Probing the Viscoelastic Property of Pseudo Free‐Standing Conjugated Polymeric Thin Films

The understanding of the structure‐mechanical property relationship for semiconducting polymers is essential for the application of flexible organic electronics. Herein pseudo free‐standing tensile testing, a technique that measures the mechanical property of thin films floating on the surface of water, is used to obtain the stress–strain behaviors of two semiconducting polymers, poly(3‐hexylthiophene) (P3HT) and poly(2,5‐bis(2‐decyltetradecyl)‐3,6‐di(thiophen‐2‐yl)diketopyrrolo[3,4‐c]pyrrole‐1,4‐dione‐ alt ‐thienovinylthiophene (DPP‐TVT) donor–acceptor (D–A) polymer. To our surprise, DPP‐TVT shows similar viscoelastic behavior to P3HT, despite DPP‐TVT possessing a larger conjugated backbone and much higher charge carrier mobility.

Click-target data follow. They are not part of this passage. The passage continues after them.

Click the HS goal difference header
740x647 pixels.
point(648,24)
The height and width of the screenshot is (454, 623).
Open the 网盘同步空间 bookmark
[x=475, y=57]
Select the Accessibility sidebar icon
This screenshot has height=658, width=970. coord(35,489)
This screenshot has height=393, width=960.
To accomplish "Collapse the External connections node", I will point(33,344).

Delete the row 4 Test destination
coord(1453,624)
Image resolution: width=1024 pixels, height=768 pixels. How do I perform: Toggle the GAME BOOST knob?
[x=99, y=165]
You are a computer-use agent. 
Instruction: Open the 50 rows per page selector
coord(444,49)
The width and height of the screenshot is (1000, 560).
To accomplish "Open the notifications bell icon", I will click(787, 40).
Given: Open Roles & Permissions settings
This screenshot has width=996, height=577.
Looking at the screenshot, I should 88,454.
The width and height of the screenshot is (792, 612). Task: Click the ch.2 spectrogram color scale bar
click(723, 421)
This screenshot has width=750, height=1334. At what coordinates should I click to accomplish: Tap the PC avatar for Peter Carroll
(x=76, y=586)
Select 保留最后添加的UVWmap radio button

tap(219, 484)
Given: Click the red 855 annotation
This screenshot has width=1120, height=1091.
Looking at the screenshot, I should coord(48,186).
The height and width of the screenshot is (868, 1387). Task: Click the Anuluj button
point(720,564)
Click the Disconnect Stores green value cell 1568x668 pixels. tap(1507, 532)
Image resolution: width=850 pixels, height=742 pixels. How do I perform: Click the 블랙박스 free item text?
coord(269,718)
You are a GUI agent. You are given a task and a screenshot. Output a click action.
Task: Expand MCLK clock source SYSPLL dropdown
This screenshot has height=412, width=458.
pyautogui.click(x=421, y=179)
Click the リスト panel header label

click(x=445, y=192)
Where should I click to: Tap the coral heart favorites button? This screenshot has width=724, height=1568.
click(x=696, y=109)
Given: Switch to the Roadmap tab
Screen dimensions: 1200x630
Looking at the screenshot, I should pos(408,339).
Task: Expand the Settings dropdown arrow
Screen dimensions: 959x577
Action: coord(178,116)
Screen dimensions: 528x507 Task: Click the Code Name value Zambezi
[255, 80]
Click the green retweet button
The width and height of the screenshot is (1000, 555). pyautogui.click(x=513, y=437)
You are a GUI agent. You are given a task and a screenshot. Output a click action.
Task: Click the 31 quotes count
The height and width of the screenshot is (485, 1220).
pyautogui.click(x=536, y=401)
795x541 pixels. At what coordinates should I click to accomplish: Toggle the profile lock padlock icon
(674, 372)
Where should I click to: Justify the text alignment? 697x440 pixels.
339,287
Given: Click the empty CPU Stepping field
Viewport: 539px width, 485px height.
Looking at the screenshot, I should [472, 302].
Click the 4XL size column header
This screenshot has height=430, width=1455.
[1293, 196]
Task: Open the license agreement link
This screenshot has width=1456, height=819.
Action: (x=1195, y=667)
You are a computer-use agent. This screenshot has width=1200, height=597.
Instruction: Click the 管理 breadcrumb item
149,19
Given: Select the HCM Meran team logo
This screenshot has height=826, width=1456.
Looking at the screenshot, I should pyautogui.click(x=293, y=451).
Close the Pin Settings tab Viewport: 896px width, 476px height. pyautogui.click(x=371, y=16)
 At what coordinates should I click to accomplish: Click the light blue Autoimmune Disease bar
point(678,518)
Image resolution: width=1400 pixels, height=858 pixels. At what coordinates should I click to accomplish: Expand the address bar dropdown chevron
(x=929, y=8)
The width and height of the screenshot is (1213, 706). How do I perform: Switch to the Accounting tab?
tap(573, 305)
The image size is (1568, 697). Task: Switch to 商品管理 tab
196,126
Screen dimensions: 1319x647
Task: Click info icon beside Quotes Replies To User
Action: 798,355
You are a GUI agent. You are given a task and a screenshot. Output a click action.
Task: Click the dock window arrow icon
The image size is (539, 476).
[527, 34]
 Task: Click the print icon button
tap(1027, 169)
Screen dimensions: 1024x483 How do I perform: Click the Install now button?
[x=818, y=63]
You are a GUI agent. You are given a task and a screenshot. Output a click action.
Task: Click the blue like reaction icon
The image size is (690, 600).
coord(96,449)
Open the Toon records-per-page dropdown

The viscoelastic behavior of these polymers is due to sub room temperature glass transition temperatures ( T g ), as shown by AC chip calorimetry. These results provide a comprehensive understanding of the viscoelastic properties of conjugated D–A polymers by thickness‐dependent, strain rate dependent, hysteresis tests, and stress‐relaxation tests, highlighting the importance of T g for designing intrinsically stretchable conjugated polymers.